August 6th, 2007 at 5:08 pm
i think ‘erector set on viagra’ would’ve been funnier.
either way, kudos on the shed-building. I’m curious to know how many swear words were put forth…because with that many screws, I’m thinking about 10K swear words, with at least 1/2 beginning with F
August 6th, 2007 at 5:38 pm
Yea I’m going to have to go ahead and ask you to come back on Saturday. Yea, that custom screw is lonely and the shed needs some headers and a trick flame paint job to fully complete the customizations before Bubbles moves in.
In all seriousness, Jon, you are my hero and savior. When one of my buddies couldn’t help build it because his Subaru threw a piston, I felt a little like he was copping out until I saw the chunk of metal gouged oot of the piston head.
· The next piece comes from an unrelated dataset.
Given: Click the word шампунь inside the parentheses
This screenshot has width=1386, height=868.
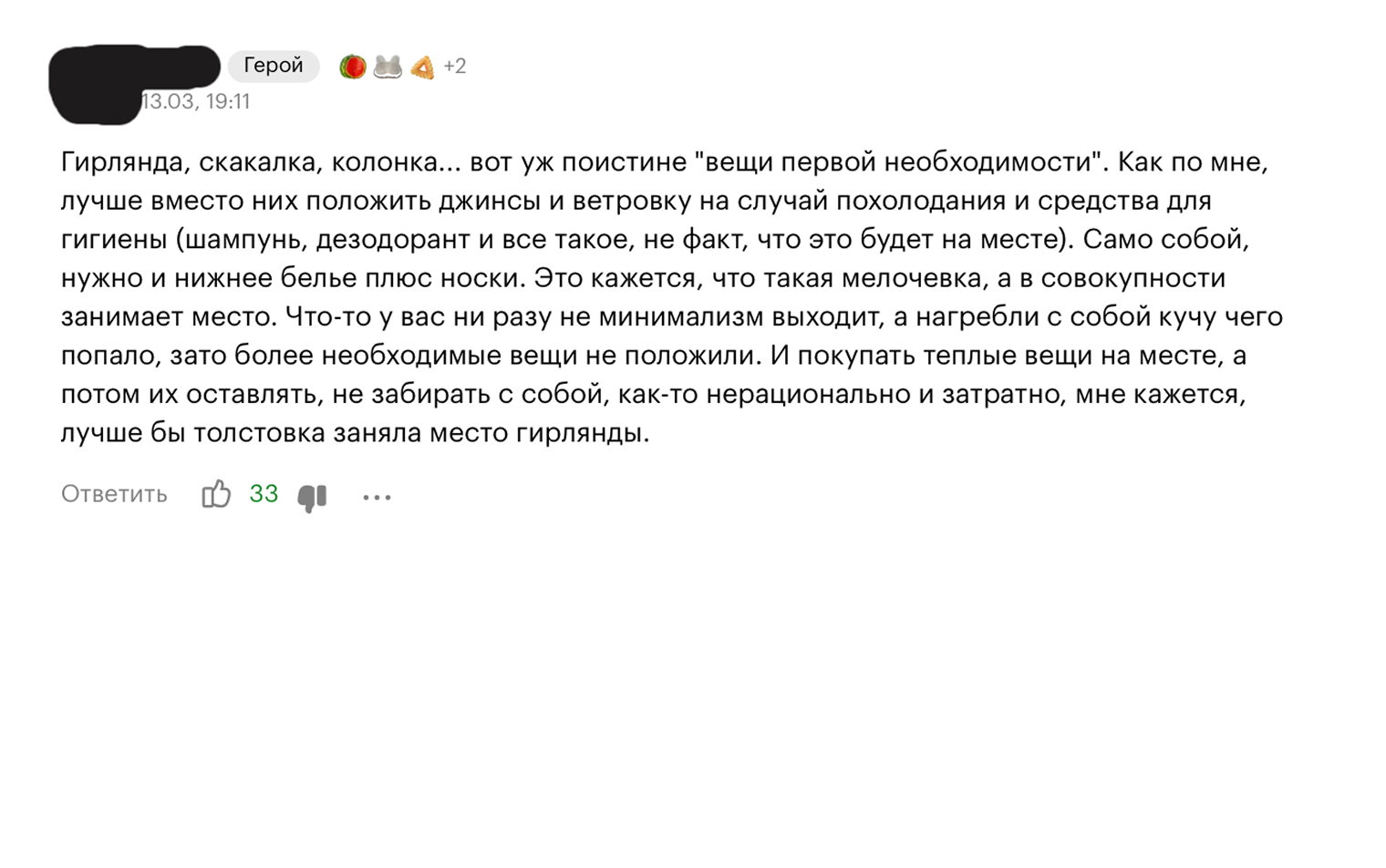Looking at the screenshot, I should pos(246,240).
Another buddy had to move oot of his apartment after only 3 months because his job changed so me and my truck had to help him the weekend before… But you sir are one stand up dude.
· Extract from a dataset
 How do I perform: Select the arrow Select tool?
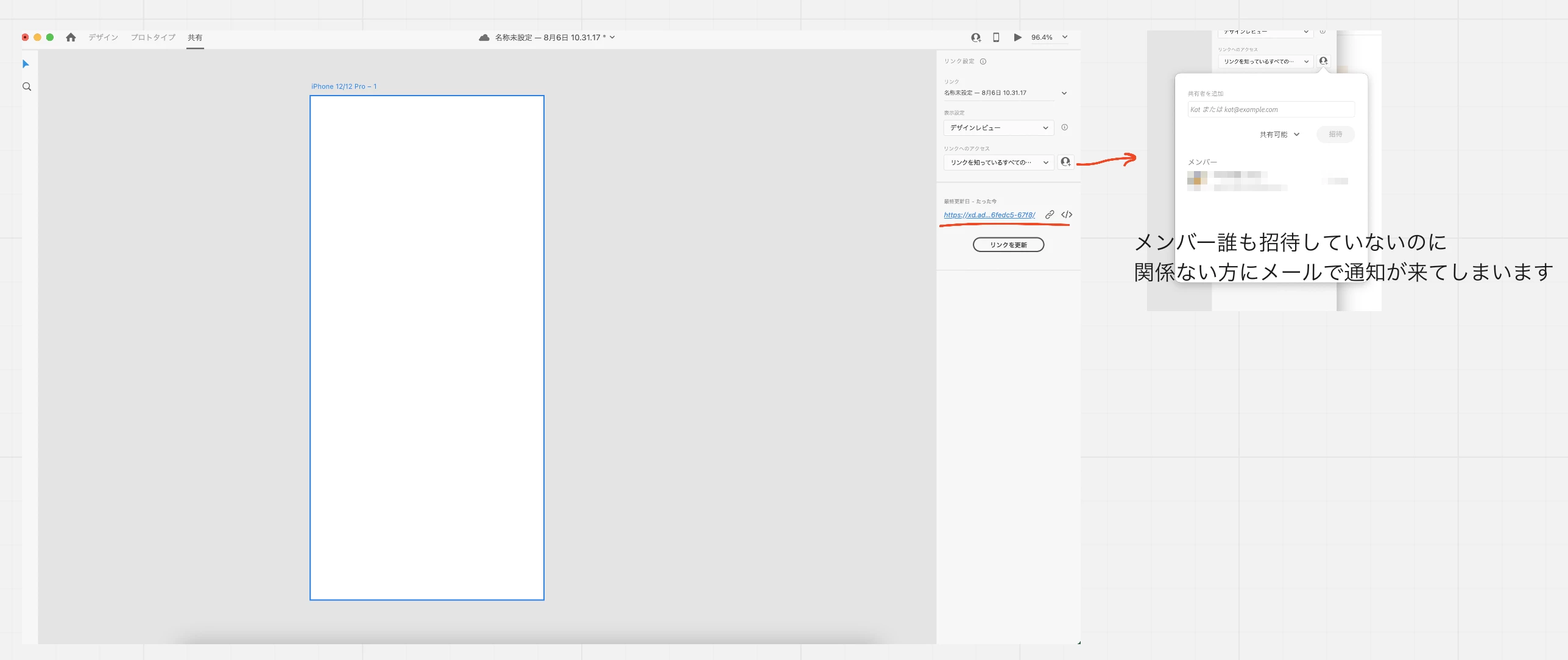click(x=26, y=64)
Thanks yet again! The markers on the favors you’ve helped me with will NEVER expire. Even if Julian and Ricky move the industrial hemp operation into the shed to hide it from the cops and it burns to the ground ’cause of Ricky’s shitty wiring. Never. You say the word and I’m there. Especially if it means knifing some shed selling cocksucker in the nuts.
-d—
August 6th, 2007 at 7:39 pm
Jon,
You forgot to put the correct cover sheet on your TPS reports, and um, yeah, why don’t you make plans to be here on Sunday as well. Kay. I am worried about money to. I am not sure how to proceed. But I know it is going to work. Somehow, I can feel it. If you need help in anyway, not that I think I can be much, just let me know. And no more dick jokes, play time is over.
-Pablo
August 7th, 2007 at 12:29 am
I think my health insurance (and other benefits) is really what keeps me strapped down to my current job – although I really enjoy it right now, my mind may change in the future and that will always be looming over my head. The fact that I work at a healthcare organization really helps too cause it’s a lot cheaper than what I’d pay anywhere else.
I didn’t realize that temperatures got that high up in Mass. – that’s about what the temperature was here in Georgia, although the heat index got pushed up around 105 or so.
August 7th, 2007 at 8:26 am
Mr. Jon also forgot to mentioned that last week while he was building said shed, Massachusetts was experiencing some of the highest humidity we’ve been having this summer.
August 7th, 2007 at 8:27 am
ps. that smilie is suppose to be sticking his tongue out, not smiling. >:-(
August 7th, 2007 at 2:46 pm
Building sheds is horrible. So is looking at houses. I looked at a house yesterday that would have needed a very large (garage-sized) shed in order to be a consideration, and I chose (wisely, now I see) to pass. Somehow I think I knew you were 3000 miles away fighting with a shed.
If you need a guide to the “impossibly complex” world of online advertising, remember that you have friends in that business who are happy to help. I’d love to put all this knowledge to use for something besides making my executive team rich.